Read the thread below this one.


----------



## Guest (Sep 3, 2008)

Uhh..??
What about it?


----------



## Guest (Sep 3, 2008)

BR22 said:


> I am willing to try anything!


Fly to oregon, they still have Timberline open.


----------



## Grimdog (Oct 13, 2007)

Duct Tape your edges and go jump on your trampoline.


----------



## LouG (Sep 1, 2008)

Yeah, this last 3 month push to the season is always a little like waiting in purgatory.

I wrote a couple posts a while back on what I do to keep the dream alive during the no-snow months.

[Practice Snowboarding All Summer]

[Summer Snowboard Practice: The Trampoline]

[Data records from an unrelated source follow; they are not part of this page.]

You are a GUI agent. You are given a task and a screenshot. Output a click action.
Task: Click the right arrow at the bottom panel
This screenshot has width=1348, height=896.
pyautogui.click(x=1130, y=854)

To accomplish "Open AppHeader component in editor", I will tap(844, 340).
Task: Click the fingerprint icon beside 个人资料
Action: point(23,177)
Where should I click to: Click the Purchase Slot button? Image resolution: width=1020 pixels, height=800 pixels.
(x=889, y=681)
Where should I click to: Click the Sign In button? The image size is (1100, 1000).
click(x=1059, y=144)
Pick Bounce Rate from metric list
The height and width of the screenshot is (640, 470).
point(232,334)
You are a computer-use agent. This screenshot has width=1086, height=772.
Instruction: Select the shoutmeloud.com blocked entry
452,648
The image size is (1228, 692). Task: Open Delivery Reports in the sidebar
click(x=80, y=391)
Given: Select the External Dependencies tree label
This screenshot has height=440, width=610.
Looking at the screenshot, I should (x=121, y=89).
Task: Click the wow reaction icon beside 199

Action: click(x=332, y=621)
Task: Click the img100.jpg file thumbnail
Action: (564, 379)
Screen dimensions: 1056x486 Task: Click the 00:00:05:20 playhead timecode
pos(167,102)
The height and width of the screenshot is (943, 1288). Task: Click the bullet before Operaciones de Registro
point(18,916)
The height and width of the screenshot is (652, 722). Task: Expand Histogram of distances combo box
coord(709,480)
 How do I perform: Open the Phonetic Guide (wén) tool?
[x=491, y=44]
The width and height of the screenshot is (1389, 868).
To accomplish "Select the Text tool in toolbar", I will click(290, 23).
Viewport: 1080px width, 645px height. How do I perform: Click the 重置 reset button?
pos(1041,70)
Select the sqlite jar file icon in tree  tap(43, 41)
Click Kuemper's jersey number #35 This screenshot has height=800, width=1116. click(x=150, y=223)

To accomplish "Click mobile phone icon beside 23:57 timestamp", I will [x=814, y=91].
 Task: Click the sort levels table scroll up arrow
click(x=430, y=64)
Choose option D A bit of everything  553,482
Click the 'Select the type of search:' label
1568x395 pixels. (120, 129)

[Build Your Own Snowboard Park]

Good luck man, these have been getting me by all summer.


----------



## Guest (Sep 4, 2008)

fill a big 2.5l (or wat eva size it is you have in the us) with water. take trucks off skateboard. put skateboard deck on bottle of water. now you have your very on balanz board for free.


----------



## Guest (Sep 4, 2008)

BR22 said:


> Uhh..??
> What about it?


building backyard park.


----------



## BurtonAvenger (Aug 14, 2007)

Kill Hookers and snort blow duh what else is there to do?


----------



## KIRKRIDER (Mar 18, 2008)

Get a longboard! I did...loved it, then try some of those pools at the skate parks, then get a pool board, then get new wheels, then you'll want faster bearings, Then maybe a different board...well you know how it goes..


----------



## sedition (Feb 8, 2007)

BurtonAvenger said:


> Kill Hookers and snort blow duh what else is there to do?


*
THAT'S IT!* 2008 post of the Year Award!


----------



## DrGreeNThumB420 (Aug 19, 2007)

damn 3.5 months still....only about 1.5 months here and im goin crazy


----------



## Guest (Sep 9, 2008)

Im hoping more like 2.5 months... I want snow in November =]


----------



## Guest (Sep 14, 2008)

Indo board (balance trainer)designed by a surfer, similiar to plastic bottle set up suggested. And any number of balance trainers on the market. 

Indo boards website used to have Parks Bonifay (of wakeboarding fame) doing sick ollies,3's and all sorts of cool stuff on one in his living room!!


----------